Their View: Judicial reform has long been ignored

The state Supreme Court is beset by feuding and allegations. The judicial discipline system puts in another poor showing. An outgoing justice calls for doing away with Pennsylvania’s judicial elections, while trial lawyers and organized labor pour millions into the partisan contests and line up against efforts to do away with them. “A moderate and badly needed judicial reform bill sits in the Pennsylvania House of Representatives,” said an editorial in The Philadelphia Inquirer in the mid-1980s. “If it is not approved before Aug. 5, the people of Pennsylvania will have to wait until at least 1987.”

For stories of eternal return set in the Keystone State, Groundhog Day has nothing on the debate over replacing judicial elections with an appointment process known as merit selection.
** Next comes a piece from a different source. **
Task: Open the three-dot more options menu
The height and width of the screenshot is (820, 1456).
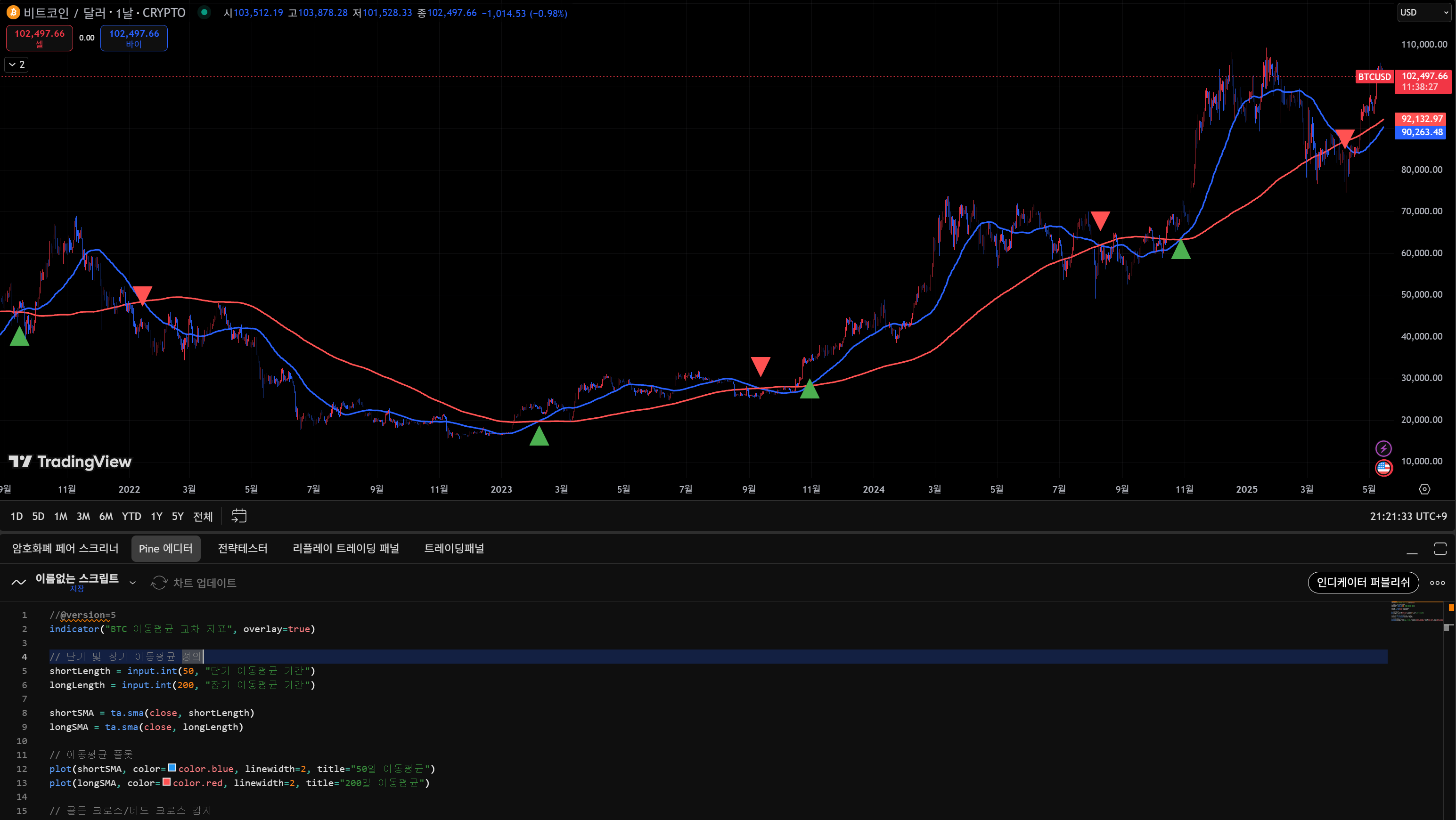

And so last week, in the wake of yet another Supreme Court scandal and amid yet another cash-steeped judicial election, state legislators introduced yet another bill to pare back judicial elections in favor of appointments. It’s a moderate bill, affecting only the appellate courts and preserving the electorate’s prerogative to dismiss appointed judges after they complete a term. But the same special interests that killed reforms 30 years ago have already signaled their intent to do so again.

Merit selection has never prevailed in Harrisburg because the seemingly anodyne issue fails to exercise the public. But it should. Low-interest judicial elections, dominated by political parties, moneyed interests, and sheer chance, have ceded Pennsylvania’s judiciary to the same forces that run roughshod over the rest of its government. As a predictable result, what should be the most independent and impartial branch of government is constantly brought low by corruption and clownishness.

Reps. Bryan Cutler, R-Lancaster, and Madeleine Dean, D-Montgomery, deserve credit for the latest effort to join most of the country in taking money and partisanship out of at least a portion of the judiciary. So do 18 cosponsors. But what on earth is the rest of the legislature waiting for?

Certainly not for evidence of the system’s dysfunction. Five Philadelphia judges have recently admitted or been convicted of crimes. The state’s highest court lost two justices to scandal in as many years. And one of the candidates to replace them — Kevin Dougherty, a Philadelphia Common Pleas judge and brother of electricians’ union leader John Dougherty — has already raised more than $1.5 million.

Of course, many of the people who pay for judicial elections also pay for legislative elections — and not out of generosity or civic enthusiasm in either case. So far, 183 House members have not voted for or cosponsored the merit selection bill. As long as that remains the case, they can be assumed to have cast their lot with their underwriters rather than their constituents.